» **Description of the task**
Would you repeat the entries below exactly and omit the pictures?

Pixel coordinate grounding data:
*** Block opens ***
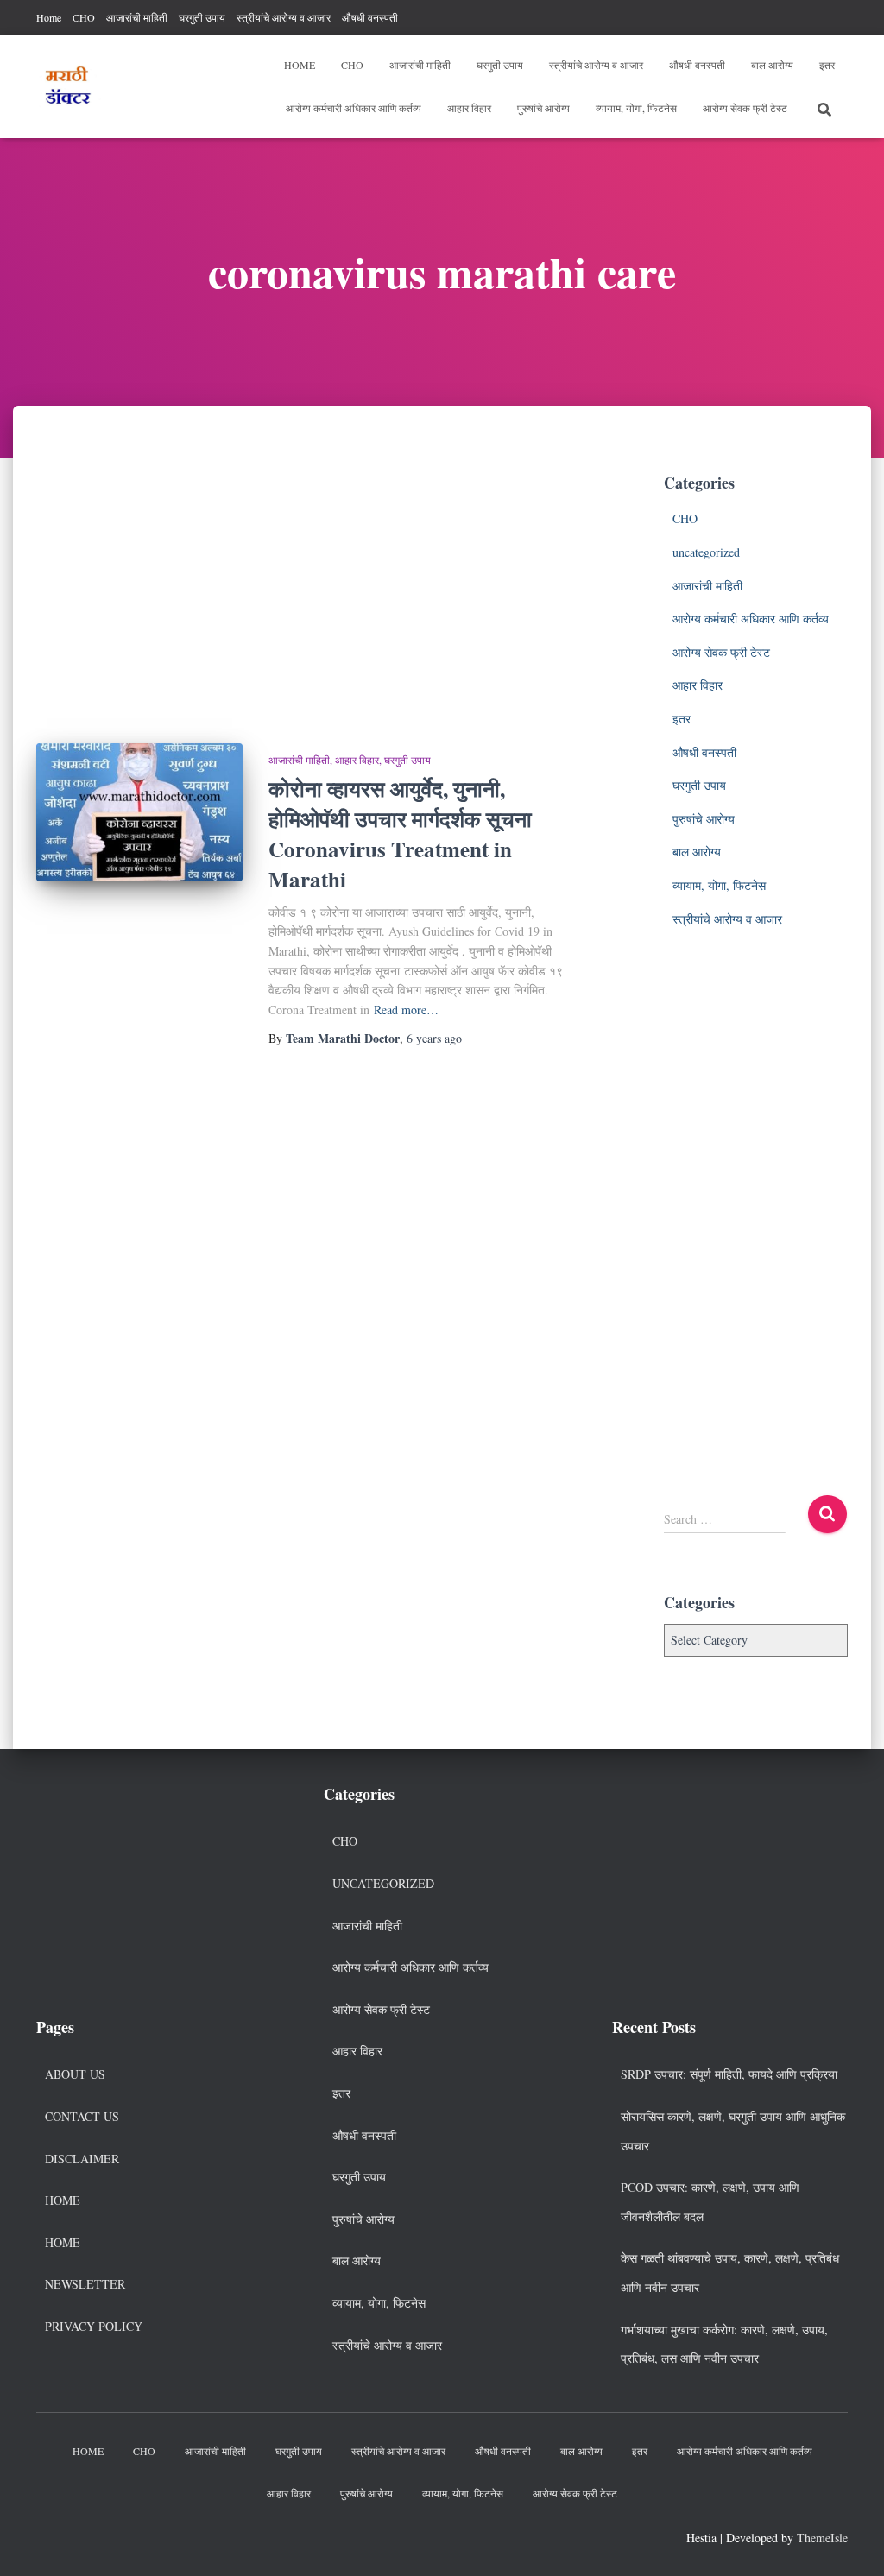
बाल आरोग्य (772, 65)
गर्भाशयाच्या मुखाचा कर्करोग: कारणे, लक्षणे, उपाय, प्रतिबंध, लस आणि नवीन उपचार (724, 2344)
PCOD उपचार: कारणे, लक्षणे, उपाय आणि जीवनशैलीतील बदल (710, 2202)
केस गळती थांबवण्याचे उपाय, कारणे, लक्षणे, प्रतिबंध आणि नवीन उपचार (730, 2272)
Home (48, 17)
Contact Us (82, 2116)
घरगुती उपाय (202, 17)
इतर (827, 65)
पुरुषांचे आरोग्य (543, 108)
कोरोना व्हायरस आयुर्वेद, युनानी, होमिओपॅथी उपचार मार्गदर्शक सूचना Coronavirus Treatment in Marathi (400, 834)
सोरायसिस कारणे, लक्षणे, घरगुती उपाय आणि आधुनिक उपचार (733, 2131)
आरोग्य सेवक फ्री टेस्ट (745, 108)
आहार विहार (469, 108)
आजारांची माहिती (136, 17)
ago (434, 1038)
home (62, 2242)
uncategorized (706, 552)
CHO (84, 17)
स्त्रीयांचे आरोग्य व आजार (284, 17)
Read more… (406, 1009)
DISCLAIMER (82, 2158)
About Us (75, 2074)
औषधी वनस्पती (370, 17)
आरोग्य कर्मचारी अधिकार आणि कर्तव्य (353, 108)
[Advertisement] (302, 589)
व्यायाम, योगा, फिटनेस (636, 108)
*** Block closes ***
» **Your solution**
बाल आरोग्य (772, 65)
गर्भाशयाच्या मुखाचा कर्करोग: कारणे, लक्षणे, उपाय, प्रतिबंध, लस आणि नवीन उपचार (724, 2344)
PCOD उपचार: कारणे, लक्षणे, उपाय आणि जीवनशैलीतील बदल (710, 2202)
केस गळती थांबवण्याचे उपाय, कारणे, लक्षणे, प्रतिबंध आणि नवीन उपचार (730, 2272)
Home (48, 17)
Contact Us (82, 2116)
घरगुती उपाय (202, 17)
इतर (827, 65)
पुरुषांचे आरोग्य (543, 108)
कोरोना व्हायरस आयुर्वेद, युनानी, होमिओपॅथी उपचार मार्गदर्शक सूचना Coronavirus Treatment in Marathi (400, 834)
सोरायसिस कारणे, लक्षणे, घरगुती उपाय आणि आधुनिक उपचार (733, 2131)
आरोग्य सेवक फ्री टेस्ट (745, 108)
आहार विहार (469, 108)
आजारांची माहिती (136, 17)
ago (434, 1038)
home (62, 2242)
uncategorized (706, 552)
CHO (84, 17)
स्त्रीयांचे आरोग्य व आजार (284, 17)
Read more… (406, 1009)
DISCLAIMER (82, 2158)
About Us (75, 2074)
औषधी वनस्पती (370, 17)
आरोग्य कर्मचारी अधिकार आणि कर्तव्य (353, 108)
[Advertisement] (302, 589)
व्यायाम, योगा, फिटनेस (636, 108)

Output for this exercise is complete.